Announcement

Collapse
No announcement yet.
X
  • Filter
  • Time
  • Show
Clear All
new posts

  • Fixing scientific-notation numeric variables

    Hello;

    I have a lengthy (10 to 12-digit) numeric identifier in my data.

    I've formatted it so that it no longer appears in scientific notation in the data editor, but when I do "tab variable", it truncates yet again to scientific notation and collapses together different values (i.e., anything that would be scientifically noted as 1.13+9e is now collapsed together as that--can't tell them apart).

    Any advice? I really need to see counts by specific ID number, and I really don't want to export to Excel and do a pivot table to figure it out!

    (By the way, the dataset is about 150,000 records, so "list" isn't a good option for me.)

    Thanks for your time!

  • #2
    Depending on what statistics you need reported, you could use tabstat, which has number formatting options, for more see http://www.stata.com/manuals13/rtabstat.pdf
    Code:
    . set obs 1
    obs was 0, now 1
    
    . 
    . generate var1 = 13900000000 in 1
    
    . 
    . tabstat var1
    
        variable |      mean
    -------------+----------
            var1 |  1.39e+10
    ------------------------
    
    . 
    . tabstat var1, format(%20.2f)
    
        variable |      mean
    -------------+----------
            var1 |      13900000256.00
    ------------------------
    
    .

    Comment


    • #3
      You can use the Ben Jann's fre command. You can get it by typing in Stata ssc install fre.
      ---------------------------------
      Maarten L. Buis
      University of Konstanz
      Department of history and sociology
      box 40
      78457 Konstanz
      Germany
      http://www.maartenbuis.nl
      ---------------------------------

      Comment


      • #4
        I guess Jorrit's solution, although helpful for the problem it solves, has it the wrong way round: your identifiers define rows of the table, they are not being summarized.

        You don't give any exact detail, in terms of concrete data examples, exact code and exact results, contrary to explicit advice at http://www.statalist.org/forums/help#stata -- which is no doubt why Jorrit is decoding your problem one way and I am decoding another way.

        My guess is that the problem is like this.

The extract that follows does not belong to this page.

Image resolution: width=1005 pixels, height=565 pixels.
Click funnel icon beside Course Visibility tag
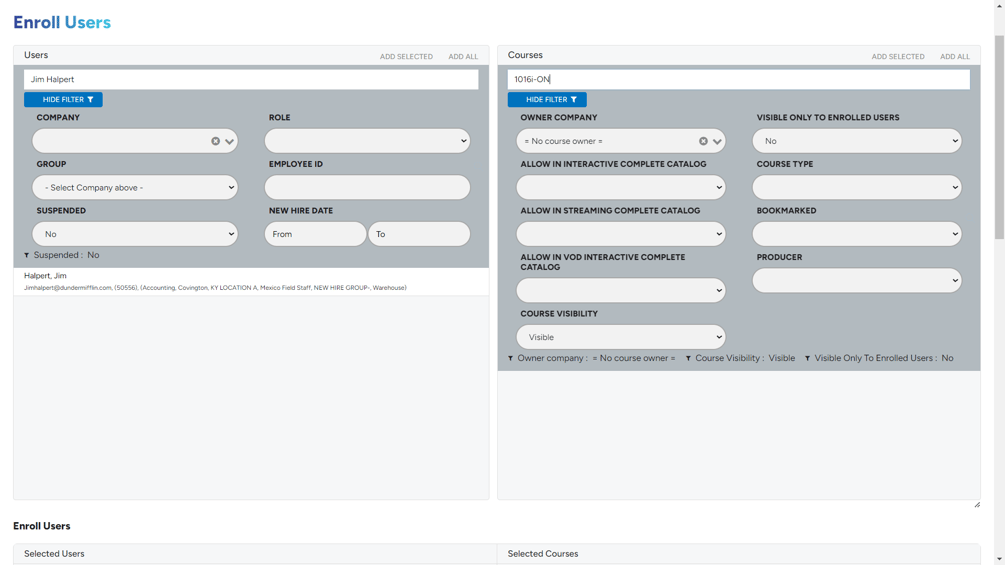point(688,358)
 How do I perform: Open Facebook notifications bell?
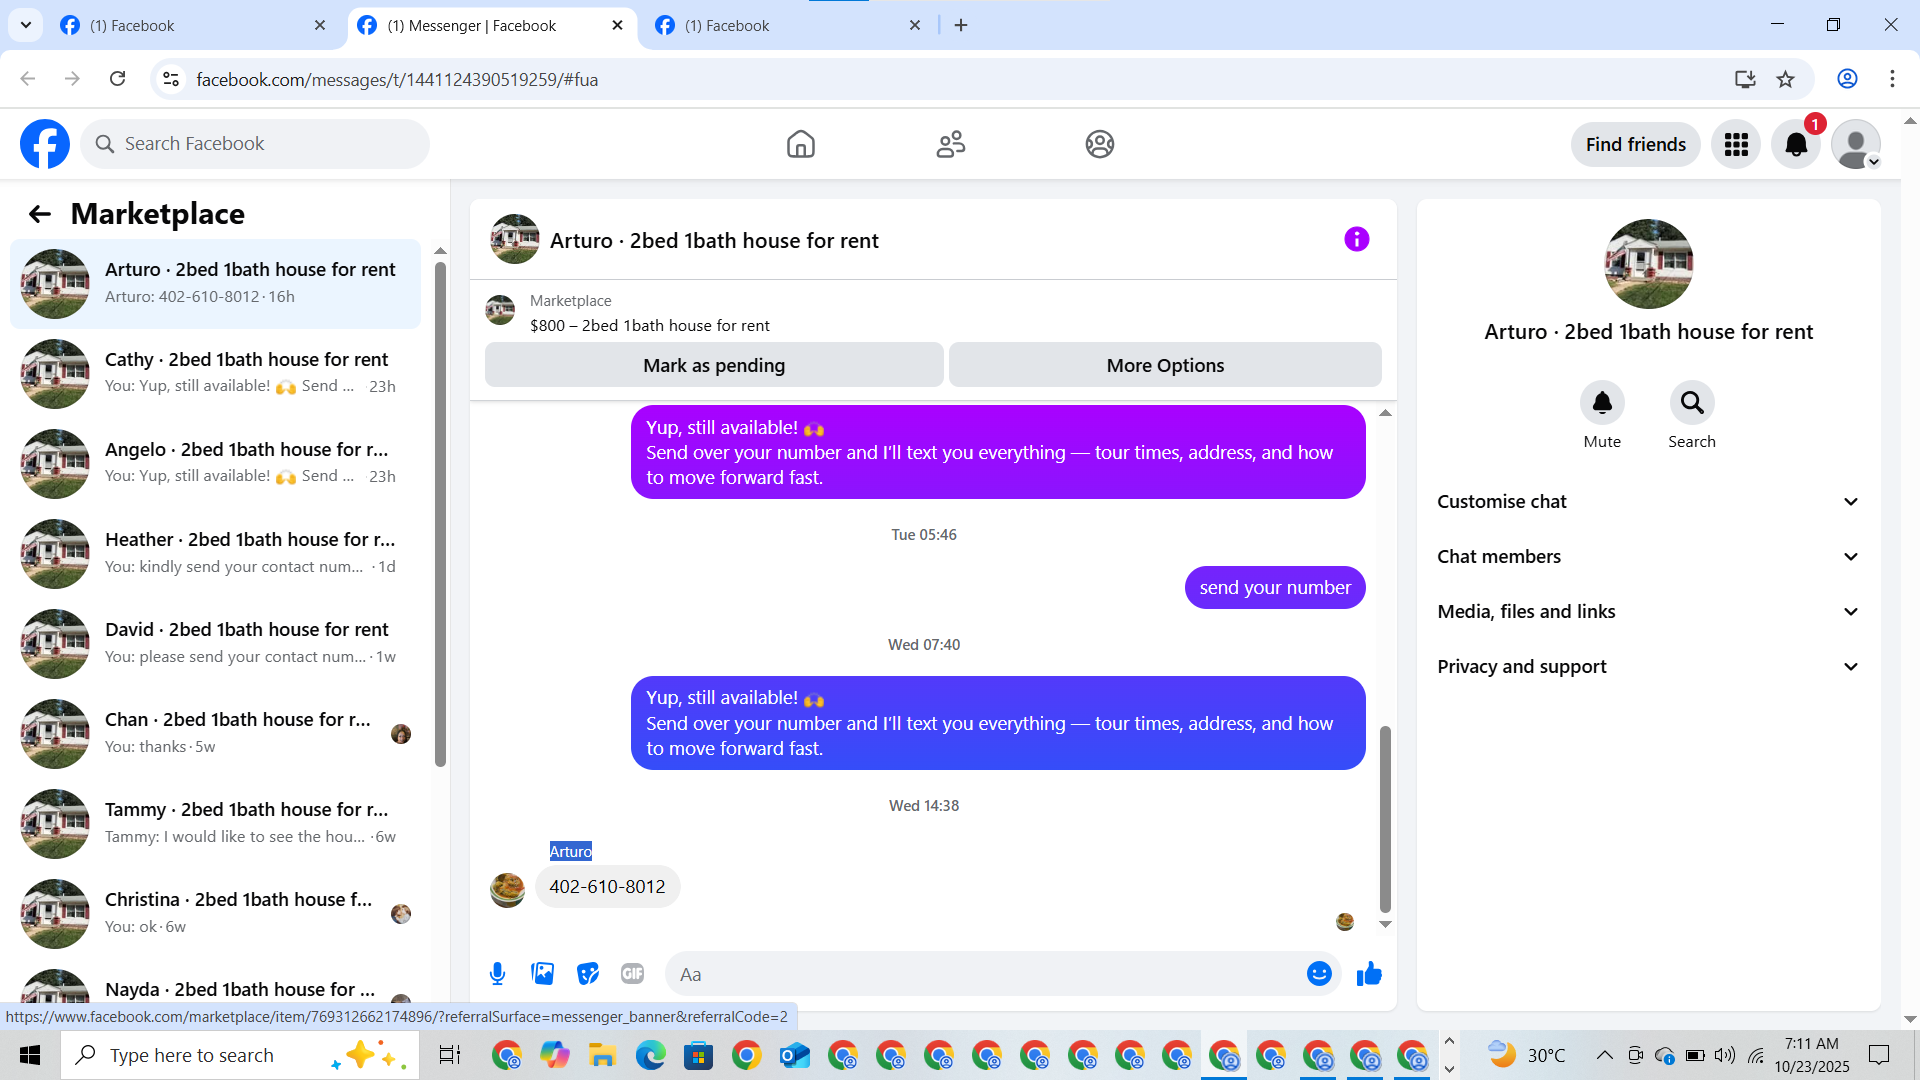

And I give two solutions.

        Code:
        . clear
        
        . input double longid  
        
                 longid
          1. 123456789012
          2. 987654321987
          3. 987654321987
          4. end
        
        . format longid %12.0f
        
        . tab longid
        
             longid |      Freq.     Percent        Cum.
        ------------+-----------------------------------
           1.23e+11 |          1       33.33       33.33
           9.88e+11 |          2       66.67      100.00
        ------------+-----------------------------------
              Total |          3      100.00
        
        . groups longid
        
          +-----------------------------------------+
          |       longid   Freq.   Percent     Cum. |
          |-----------------------------------------|
          | 123456789012       1     33.33    33.33 |
          | 987654321987       2     66.67   100.00 |
          +-----------------------------------------+
        
        . tostring longid, gen(slongid) usedisplayformat
        slongid generated as str12
        
        . tab slongid
        
              longid |      Freq.     Percent        Cum.
        -------------+-----------------------------------
        123456789012 |          1       33.33       33.33
        987654321987 |          2       66.67      100.00
        -------------+-----------------------------------
               Total |          3      100.00
        Solution 1. Use groups from SSC. You must install first, with

        Code:
        ssc inst groups
        help groups
        Solution 2. Use a string identifier.
        Last edited by Nick Cox; 22 Jun 2016, 01:59.

        Comment


        • #5
          Nick's full advice is correct. I write only to add that I think that solution 2 is far, far better than solution 1. You have made it clear that this number is used only as an identifier. So it is not going to be used for computations. If you keep it numeric, it is likely only a matter of time before you copy the variable carelessly with some command and end up truncating it to a float. That float will not have enough bytes to store 12 digits, so the low order digits will be lost and your ids will now be incorrect, perhaps with different original ids having been truncated to the same value. There is no such danger with strings.

          Comment


          • #6
            Thank you very much, everyone! This was very helpful, and problem solved.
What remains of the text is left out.